The biggest risk would be IoT devices.
That’s just the summary of the entire existence of IoT devices
The issue is where the undocumented commands are. They aren’t just allowing any old external person to send payloads to this.
It’s kind of like noticing that someone unexpectedly hid a spare key next to the door… On the inside of the house.
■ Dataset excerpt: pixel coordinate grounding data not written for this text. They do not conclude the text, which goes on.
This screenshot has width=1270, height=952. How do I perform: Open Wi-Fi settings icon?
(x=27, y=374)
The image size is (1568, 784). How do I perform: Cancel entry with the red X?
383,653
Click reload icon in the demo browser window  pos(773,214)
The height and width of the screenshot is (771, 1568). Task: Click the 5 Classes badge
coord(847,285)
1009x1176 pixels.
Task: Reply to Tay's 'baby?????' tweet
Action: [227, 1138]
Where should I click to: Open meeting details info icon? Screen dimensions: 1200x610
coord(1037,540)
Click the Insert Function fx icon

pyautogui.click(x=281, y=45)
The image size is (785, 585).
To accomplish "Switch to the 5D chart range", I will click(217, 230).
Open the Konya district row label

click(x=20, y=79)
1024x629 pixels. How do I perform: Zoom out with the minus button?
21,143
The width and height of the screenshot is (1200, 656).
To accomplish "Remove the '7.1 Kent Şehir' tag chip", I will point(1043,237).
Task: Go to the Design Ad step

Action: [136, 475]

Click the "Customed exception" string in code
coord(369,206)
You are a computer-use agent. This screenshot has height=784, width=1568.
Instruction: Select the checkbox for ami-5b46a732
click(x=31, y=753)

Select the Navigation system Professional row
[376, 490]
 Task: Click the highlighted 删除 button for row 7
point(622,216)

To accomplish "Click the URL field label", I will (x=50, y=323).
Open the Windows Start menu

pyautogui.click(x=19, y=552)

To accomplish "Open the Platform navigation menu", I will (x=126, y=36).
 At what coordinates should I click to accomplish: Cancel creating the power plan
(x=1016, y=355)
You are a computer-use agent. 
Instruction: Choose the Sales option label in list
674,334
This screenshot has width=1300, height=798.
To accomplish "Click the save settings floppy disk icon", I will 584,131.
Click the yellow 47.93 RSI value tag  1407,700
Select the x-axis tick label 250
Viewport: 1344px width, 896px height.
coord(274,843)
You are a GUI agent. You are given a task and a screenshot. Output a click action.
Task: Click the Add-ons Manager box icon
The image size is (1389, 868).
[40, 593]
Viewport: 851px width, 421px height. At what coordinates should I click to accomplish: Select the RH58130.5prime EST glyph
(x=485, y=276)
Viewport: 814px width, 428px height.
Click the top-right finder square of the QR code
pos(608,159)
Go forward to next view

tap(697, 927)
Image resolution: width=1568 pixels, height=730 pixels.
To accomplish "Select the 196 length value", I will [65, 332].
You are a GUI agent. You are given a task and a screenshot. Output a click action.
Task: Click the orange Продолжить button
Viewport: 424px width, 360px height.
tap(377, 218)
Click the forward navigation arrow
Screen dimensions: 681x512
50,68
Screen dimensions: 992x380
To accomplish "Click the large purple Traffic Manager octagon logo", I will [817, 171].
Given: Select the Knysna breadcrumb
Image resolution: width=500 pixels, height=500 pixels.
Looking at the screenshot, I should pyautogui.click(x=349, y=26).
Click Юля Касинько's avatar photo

Like, sure, maybe the owner would have like to know about that key, but since you have to be inside the house to get to it, it doesn’t really make a difference.
The Chinese adding back doors into their software/hardware.
Say it ain’t so!
Like a PRISM for China, is every powerful country just backdooring each other?
Thats hot.
The ESP32 chip, developed by Espressif Systems, is widely used in various IoT (Internet of Things), embedded systems, and consumer electronics due to its low power consumption, built-in Wi-Fi & Bluetooth, and high processing capability.
Devices That Use the ESP32 Chip
- Development Boards & Microcontrollers
ESP32 DevKit series (official Espressif boards)
M5Stack and M5Stick series
Adafruit HUZZAH32
SparkFun ESP32 Thing
LilyGO T-Series (T-Display, T-SIM, T-Watch, etc.)
WEMOS Lolin D32/D32 Pro
- Smart Home & IoT Devices
Sonoff Smart Switches and Plugs (e.g., Sonoff Mini R3, Sonoff S31)
Shelly Smart Relays (e.g., Shelly 1, Shelly 2.5)
Tuya-Based Smart Devices (many smart home products use Tuya firmware on ESP32)
Air quality monitors (e.g., AirGradient open-source air sensors)
IoT Sensor Hubs (various DIY and commercial solutions)
- Wearables & Portable Devices
TTGO T-Watch (ESP32-based smartwatch)
Heltec WiFi Kit Series (LoRa-enabled IoT devices)
Fitness trackers (some DIY and prototype models)
- Robotics & DIY Electronics
ESP32-CAM (ESP32-based camera module)
DIY drones & robots (used in hobbyist and educational robotics)
3D Printer controllers (e.g., ESP32-based Klipper controllers)
- Industrial & Commercial Products
ESP32-based vending machines (wireless payment systems)
Smart irrigation controllers
Energy monitoring devices (e.g., OpenEnergyMonitor)
Smart locks & security systems
- Audio & Multimedia Devices
ESP32-based web radios
DIY Bluetooth speakers
Smart light controllers with voice assistants
Why Is ESP32 Popular?
✔ Low-cost & powerful (dual-core, Wi-Fi, Bluetooth) ✔ Great for DIY & commercial IoT applications ✔ Strong developer community & open-source support ✔ Compatible with Arduino, MicroPython, ESP-IDF, etc.
thanks chatgpt
I wonder which IoT devices are affected, beyond DIY, that people actually use in North America.
I have a cheap wireless hygrometer in the house… I don’t know which chip gives it its capability. I just know ESP32 is the most common one.